Stochastic modeling of non-indigenous species establishment.
Jerde, Christopher *,1, Lewis, Mark1, 1 Dept. of Biological Sciences, Edmonton, Alberta, Canada
ABSTRACT- Propagule pressure and survival are two significant components to the establishment of Non-Indigenous Species (NIS). Propagule pressure can be described as the number of individuals entering a system (N). Survival can be described as the probability that an individual survives to establish (P). We use these parameters to formulate a stochastic binomial process to describe NIS establishment. As a result of the stochastic process, the time to establishment is a geometric distribution with mean N*P. From this result it is possible to order a NIS pool from most to least threatening based on the distributions of the time to establishment.
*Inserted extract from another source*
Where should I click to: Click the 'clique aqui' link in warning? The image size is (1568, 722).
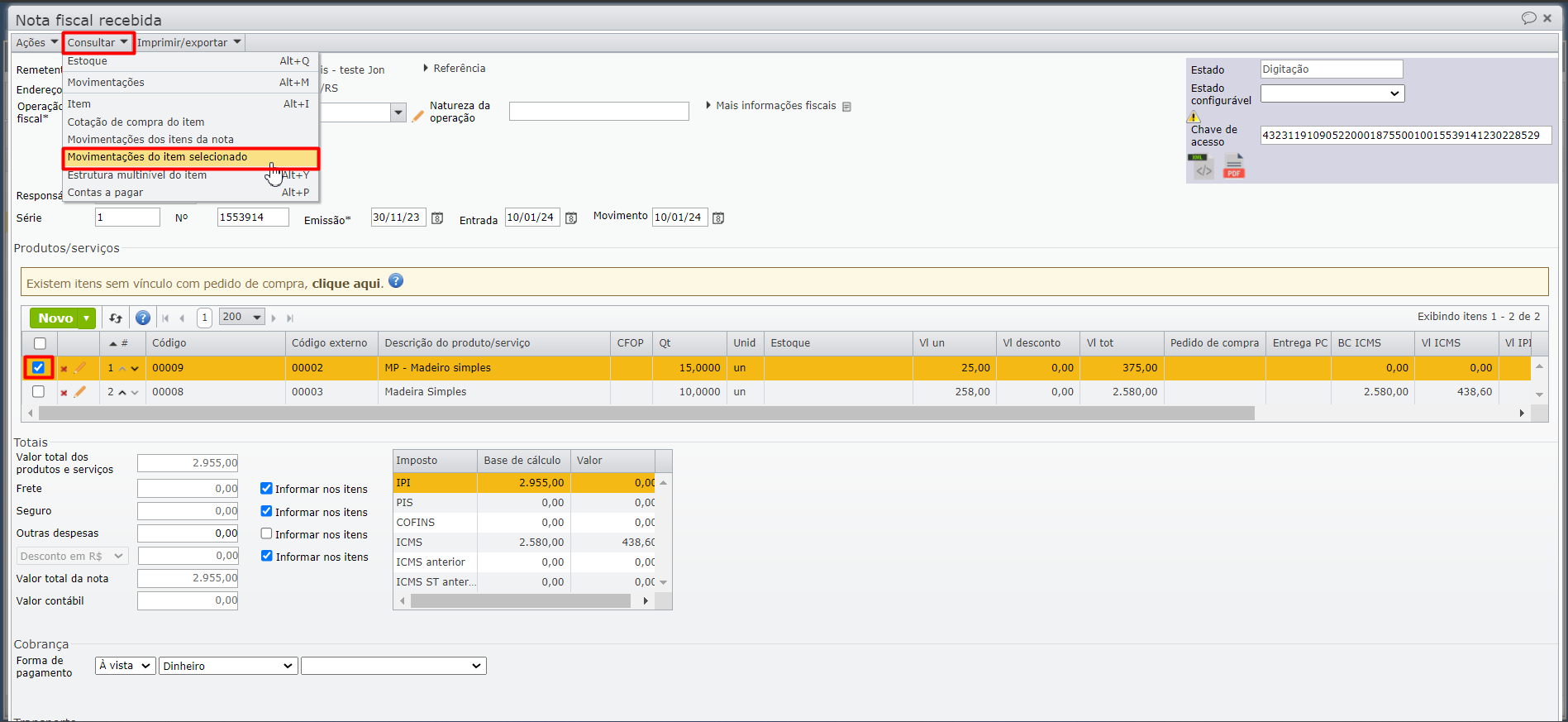346,284
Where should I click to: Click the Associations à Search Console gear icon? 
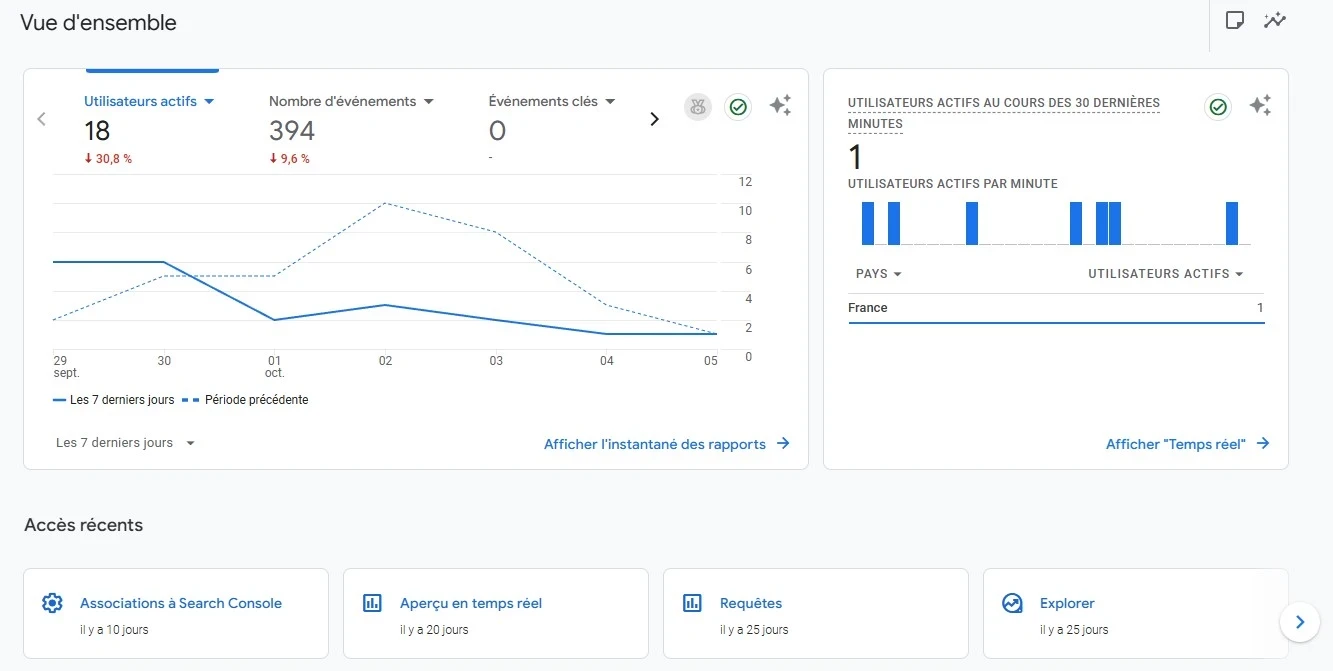click(52, 602)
The role biological control plays in reordering the threat of establishment is evaluated using hypothesis testing in a likelihood framework. This technique has the ability to identify those NIS most likely to establish which is important for the prevention of new establishments. Also, by using a hypothesis testing framework, the influence of biological control can be evaluated for effectiveness in the prevention of establishment. Lastly, the threat of NIS establishment for a pool of invaders can be compared before and after a bio-control application. This is critical as bio-control applications may detrimentally target one or more species from the NIS pool while increasing the establishment potential of other NIS. Recent literature has highlighted the importance of considering Allee effects in the establishment of NIS. This model does not consider Allee effects and inference should be limited to the immigration of NIS propagules. However this stochastic process coupled with a population growth model may provide an even more powerful tool in evaluation of the threat NIS pose to establishment in new environments.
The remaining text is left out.